## DATASET CONTENT:
** begin **
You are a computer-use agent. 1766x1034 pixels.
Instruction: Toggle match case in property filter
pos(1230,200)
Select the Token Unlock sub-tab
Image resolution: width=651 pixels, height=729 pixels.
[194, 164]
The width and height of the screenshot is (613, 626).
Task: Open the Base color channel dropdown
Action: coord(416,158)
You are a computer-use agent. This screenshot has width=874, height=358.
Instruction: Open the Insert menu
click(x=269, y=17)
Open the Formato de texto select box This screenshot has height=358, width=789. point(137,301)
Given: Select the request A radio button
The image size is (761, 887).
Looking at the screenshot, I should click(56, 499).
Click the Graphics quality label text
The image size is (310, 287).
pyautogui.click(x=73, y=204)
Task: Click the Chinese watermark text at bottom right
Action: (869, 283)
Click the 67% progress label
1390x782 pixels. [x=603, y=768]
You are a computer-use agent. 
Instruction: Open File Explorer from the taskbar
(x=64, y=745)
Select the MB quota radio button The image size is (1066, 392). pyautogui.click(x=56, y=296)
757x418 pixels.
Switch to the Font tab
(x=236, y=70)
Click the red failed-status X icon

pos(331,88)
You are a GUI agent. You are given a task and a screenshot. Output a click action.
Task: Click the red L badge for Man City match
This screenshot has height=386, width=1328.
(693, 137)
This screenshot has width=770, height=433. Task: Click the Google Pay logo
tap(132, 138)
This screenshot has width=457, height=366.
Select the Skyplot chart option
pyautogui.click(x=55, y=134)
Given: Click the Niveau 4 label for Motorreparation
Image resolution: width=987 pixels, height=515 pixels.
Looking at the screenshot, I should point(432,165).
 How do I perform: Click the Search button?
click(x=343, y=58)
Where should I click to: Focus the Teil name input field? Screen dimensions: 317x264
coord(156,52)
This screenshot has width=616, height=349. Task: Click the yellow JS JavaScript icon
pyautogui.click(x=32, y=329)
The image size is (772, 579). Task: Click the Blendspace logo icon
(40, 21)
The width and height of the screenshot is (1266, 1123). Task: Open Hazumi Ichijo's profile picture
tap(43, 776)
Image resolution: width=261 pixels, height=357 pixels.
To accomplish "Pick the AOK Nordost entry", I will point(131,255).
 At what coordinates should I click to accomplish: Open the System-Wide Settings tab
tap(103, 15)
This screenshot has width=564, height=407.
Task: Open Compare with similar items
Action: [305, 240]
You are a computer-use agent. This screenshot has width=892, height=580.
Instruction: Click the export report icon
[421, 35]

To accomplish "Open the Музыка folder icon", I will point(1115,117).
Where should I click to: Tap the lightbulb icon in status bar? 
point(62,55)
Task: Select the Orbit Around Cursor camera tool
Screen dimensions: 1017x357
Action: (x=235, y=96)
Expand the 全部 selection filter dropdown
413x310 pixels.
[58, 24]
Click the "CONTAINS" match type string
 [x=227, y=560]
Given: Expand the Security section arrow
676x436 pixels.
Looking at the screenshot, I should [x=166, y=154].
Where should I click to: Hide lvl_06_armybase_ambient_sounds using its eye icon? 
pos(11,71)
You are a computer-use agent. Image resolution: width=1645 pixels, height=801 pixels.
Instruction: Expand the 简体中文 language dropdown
** end **
## WHAT YOU NEED TO DO:
Express the lines from the first one down through the line containing "Action: coord(416,158)" as a Markdown table with two columns, Row and Line, leaving out any blank lines.

## RESPONSE BELOW:
| Row | Line |
|---|---|
| 1 | You are a computer-use agent. 1766x1034 pixels. |
| 2 | Instruction: Toggle match case in property filter |
| 3 | pos(1230,200) |
| 4 | Select the Token Unlock sub-tab |
| 5 | Image resolution: width=651 pixels, height=729 pixels. |
| 6 | [194, 164] |
| 7 | The width and height of the screenshot is (613, 626). |
| 8 | Task: Open the Base color channel dropdown |
| 9 | Action: coord(416,158) |